Moon Town all aglow
PACKED with rich history and an emerging nightlife for all ages, is a small community in the north of the island called Moon Town.
This quaint and historic village comes alive on weekend nights, with patrons from all over the island visiting the location, whether to party, have a drink, grab a bite or just hang out.
Visitors to the island can also be found at the fetchingly popular location enjoying local cuisine and the nice country atmosphere, mainly Thursdays through Sundays.
This St Lucy town has seen many changes over the years and some residents have mixed views about its development over the decades as they recalled some of the earlier days and forecast what they would like to see for years to come.
According to businessman of over ten years, Denis Kellman, Moon Town was a unique location for nightlife entertainment and a special type of tourism. He said it was one of the locations in Barbados where people would feel at home.

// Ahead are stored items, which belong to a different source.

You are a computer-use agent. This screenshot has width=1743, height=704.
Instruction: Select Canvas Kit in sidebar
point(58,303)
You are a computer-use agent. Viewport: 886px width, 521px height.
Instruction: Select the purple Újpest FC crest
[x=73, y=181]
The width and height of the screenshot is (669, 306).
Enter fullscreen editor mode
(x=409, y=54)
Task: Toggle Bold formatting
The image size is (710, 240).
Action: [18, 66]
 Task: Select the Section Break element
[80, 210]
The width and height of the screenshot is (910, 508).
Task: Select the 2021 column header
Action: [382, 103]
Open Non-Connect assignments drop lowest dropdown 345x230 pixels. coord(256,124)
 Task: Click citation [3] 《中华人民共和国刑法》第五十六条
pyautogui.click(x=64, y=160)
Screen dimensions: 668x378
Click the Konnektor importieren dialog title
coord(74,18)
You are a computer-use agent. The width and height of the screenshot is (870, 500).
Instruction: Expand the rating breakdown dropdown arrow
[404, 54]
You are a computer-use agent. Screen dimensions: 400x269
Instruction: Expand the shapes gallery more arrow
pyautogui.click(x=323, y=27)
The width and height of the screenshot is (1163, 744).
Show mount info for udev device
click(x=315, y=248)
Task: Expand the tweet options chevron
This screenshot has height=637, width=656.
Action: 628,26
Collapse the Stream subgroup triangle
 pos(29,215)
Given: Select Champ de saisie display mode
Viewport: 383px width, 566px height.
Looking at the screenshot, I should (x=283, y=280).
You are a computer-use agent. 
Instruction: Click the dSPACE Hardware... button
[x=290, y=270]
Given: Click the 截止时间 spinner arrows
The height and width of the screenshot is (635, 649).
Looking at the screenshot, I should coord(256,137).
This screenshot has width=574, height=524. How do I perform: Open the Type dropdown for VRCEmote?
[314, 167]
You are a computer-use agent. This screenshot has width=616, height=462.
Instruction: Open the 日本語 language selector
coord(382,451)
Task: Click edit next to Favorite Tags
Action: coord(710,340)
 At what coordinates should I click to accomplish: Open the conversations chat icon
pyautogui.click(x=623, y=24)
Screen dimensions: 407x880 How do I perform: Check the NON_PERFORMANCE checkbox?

“The most beers are consumed in Moon Town. Moon Town is an action spot right through the year . . . St Lucy is a place where people can trust each other and now everyone wants to be a part of it. If you come here on weekends you will find people from all across Barbados, St Philip, Christ Church, you name it. And when you ask them, they tell you that this is where they feel comfortable. When you come here, you come to enjoy yourself. It is a family atmosphere,” he said.
One of the community’s oldest residents is Rudolph Griffith, affectionately known as Hector. He is in his late 70s and still uses his bicycle as a means of transportation. Griffith said while he had travelled outside of Barbados a few times, he would not leave Moon Town to go live anywhere else.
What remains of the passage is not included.